[Items listed in a dataset]

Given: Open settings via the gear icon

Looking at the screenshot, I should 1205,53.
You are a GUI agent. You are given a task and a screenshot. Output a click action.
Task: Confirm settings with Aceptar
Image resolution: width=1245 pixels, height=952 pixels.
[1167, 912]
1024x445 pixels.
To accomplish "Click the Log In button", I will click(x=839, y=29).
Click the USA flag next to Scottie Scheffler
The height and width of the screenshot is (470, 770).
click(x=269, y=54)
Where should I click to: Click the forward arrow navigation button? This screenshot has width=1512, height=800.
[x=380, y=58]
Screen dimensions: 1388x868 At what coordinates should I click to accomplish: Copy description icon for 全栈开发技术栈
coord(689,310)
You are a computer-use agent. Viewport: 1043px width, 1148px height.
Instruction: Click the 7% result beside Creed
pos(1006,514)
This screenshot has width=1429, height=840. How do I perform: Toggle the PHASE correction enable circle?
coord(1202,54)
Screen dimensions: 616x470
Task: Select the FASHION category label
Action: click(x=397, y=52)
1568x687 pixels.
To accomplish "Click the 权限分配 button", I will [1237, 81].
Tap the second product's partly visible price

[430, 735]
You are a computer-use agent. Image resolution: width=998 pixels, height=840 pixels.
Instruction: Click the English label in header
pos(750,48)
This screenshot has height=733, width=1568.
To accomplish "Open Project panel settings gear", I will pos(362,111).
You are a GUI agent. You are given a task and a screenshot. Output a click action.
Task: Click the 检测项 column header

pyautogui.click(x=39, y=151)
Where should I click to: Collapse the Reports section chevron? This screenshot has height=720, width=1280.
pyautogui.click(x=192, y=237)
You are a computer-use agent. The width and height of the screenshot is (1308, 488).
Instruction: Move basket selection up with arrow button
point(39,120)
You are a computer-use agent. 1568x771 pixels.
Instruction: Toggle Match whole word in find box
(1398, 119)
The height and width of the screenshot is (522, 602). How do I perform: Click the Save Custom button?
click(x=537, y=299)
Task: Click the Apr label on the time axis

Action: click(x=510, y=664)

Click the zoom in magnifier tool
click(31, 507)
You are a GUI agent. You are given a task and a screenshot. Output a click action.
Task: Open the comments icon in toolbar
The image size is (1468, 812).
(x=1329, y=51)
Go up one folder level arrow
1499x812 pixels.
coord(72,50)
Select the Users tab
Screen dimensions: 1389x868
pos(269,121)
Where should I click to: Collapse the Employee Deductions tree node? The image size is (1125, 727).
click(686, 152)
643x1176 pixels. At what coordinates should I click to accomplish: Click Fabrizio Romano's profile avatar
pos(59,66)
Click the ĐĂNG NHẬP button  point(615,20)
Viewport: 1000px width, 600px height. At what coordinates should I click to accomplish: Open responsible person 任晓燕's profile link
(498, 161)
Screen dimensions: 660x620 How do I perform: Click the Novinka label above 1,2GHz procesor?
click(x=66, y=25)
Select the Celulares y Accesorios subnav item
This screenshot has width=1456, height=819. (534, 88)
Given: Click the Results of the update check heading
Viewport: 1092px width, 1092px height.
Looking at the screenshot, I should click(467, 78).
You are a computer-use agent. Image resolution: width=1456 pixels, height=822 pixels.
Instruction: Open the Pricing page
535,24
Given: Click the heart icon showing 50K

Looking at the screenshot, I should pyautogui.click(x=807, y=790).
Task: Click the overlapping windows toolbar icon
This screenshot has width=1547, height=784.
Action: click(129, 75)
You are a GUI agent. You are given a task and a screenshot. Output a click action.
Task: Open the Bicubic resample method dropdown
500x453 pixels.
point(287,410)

REQUIREMENT
Render every line of the material above as a JSON list of strings, one string per line, omitting blank lines.

EXERCISE ANSWER
[
  "Given: Open settings via the gear icon",
  "Looking at the screenshot, I should 1205,53.",
  "You are a GUI agent. You are given a task and a screenshot. Output a click action.",
  "Task: Confirm settings with Aceptar",
  "Image resolution: width=1245 pixels, height=952 pixels.",
  "[1167, 912]",
  "1024x445 pixels.",
  "To accomplish \"Click the Log In button\", I will click(x=839, y=29).",
  "Click the USA flag next to Scottie Scheffler",
  "The height and width of the screenshot is (470, 770).",
  "click(x=269, y=54)",
  "Where should I click to: Click the forward arrow navigation button? This screenshot has width=1512, height=800.",
  "[x=380, y=58]",
  "Screen dimensions: 1388x868 At what coordinates should I click to accomplish: Copy description icon for 全栈开发技术栈",
  "coord(689,310)",
  "You are a computer-use agent. Viewport: 1043px width, 1148px height.",
  "Instruction: Click the 7% result beside Creed",
  "pos(1006,514)",
  "This screenshot has width=1429, height=840. How do I perform: Toggle the PHASE correction enable circle?",
  "coord(1202,54)",
  "Screen dimensions: 616x470",
  "Task: Select the FASHION category label",
  "Action: click(x=397, y=52)",
  "1568x687 pixels.",
  "To accomplish \"Click the 权限分配 button\", I will [1237, 81].",
  "Tap the second product's partly visible price",
  "[430, 735]",
  "You are a computer-use agent. Image resolution: width=998 pixels, height=840 pixels.",
  "Instruction: Click the English label in header",
  "pos(750,48)",
  "This screenshot has height=733, width=1568.",
  "To accomplish \"Open Project panel settings gear\", I will pos(362,111).",
  "You are a GUI agent. You are given a task and a screenshot. Output a click action.",
  "Task: Click the 检测项 column header",
  "pyautogui.click(x=39, y=151)",
  "Where should I click to: Collapse the Reports section chevron? This screenshot has height=720, width=1280.",
  "pyautogui.click(x=192, y=237)",
  "You are a computer-use agent. The width and height of the screenshot is (1308, 488).",
  "Instruction: Move basket selection up with arrow button",
  "point(39,120)",
  "You are a computer-use agent. 1568x771 pixels.",
  "Instruction: Toggle Match whole word in find box",
  "(1398, 119)",
  "The height and width of the screenshot is (522, 602). How do I perform: Click the Save Custom button?",
  "click(x=537, y=299)",
  "Task: Click the Apr label on the time axis",
  "Action: click(x=510, y=664)",
  "Click the zoom in magnifier tool",
  "click(31, 507)",
  "You are a GUI agent. You are given a task and a screenshot. Output a click action.",
  "Task: Open the comments icon in toolbar",
  "The image size is (1468, 812).",
  "(x=1329, y=51)",
  "Go up one folder level arrow",
  "1499x812 pixels.",
  "coord(72,50)",
  "Select the Users tab",
  "Screen dimensions: 1389x868",
  "pos(269,121)",
  "Where should I click to: Collapse the Employee Deductions tree node? The image size is (1125, 727).",
  "click(686, 152)",
  "643x1176 pixels. At what coordinates should I click to accomplish: Click Fabrizio Romano's profile avatar",
  "pos(59,66)",
  "Click the ĐĂNG NHẬP button  point(615,20)",
  "Viewport: 1000px width, 600px height. At what coordinates should I click to accomplish: Open responsible person 任晓燕's profile link",
  "(498, 161)",
  "Screen dimensions: 660x620 How do I perform: Click the Novinka label above 1,2GHz procesor?",
  "click(x=66, y=25)",
  "Select the Celulares y Accesorios subnav item",
  "This screenshot has width=1456, height=819. (534, 88)",
  "Given: Click the Results of the update check heading",
  "Viewport: 1092px width, 1092px height.",
  "Looking at the screenshot, I should click(467, 78).",
  "You are a computer-use agent. Image resolution: width=1456 pixels, height=822 pixels.",
  "Instruction: Open the Pricing page",
  "535,24",
  "Given: Click the heart icon showing 50K",
  "Looking at the screenshot, I should pyautogui.click(x=807, y=790).",
  "Task: Click the overlapping windows toolbar icon",
  "This screenshot has width=1547, height=784.",
  "Action: click(129, 75)",
  "You are a GUI agent. You are given a task and a screenshot. Output a click action.",
  "Task: Open the Bicubic resample method dropdown",
  "500x453 pixels.",
  "point(287,410)"
]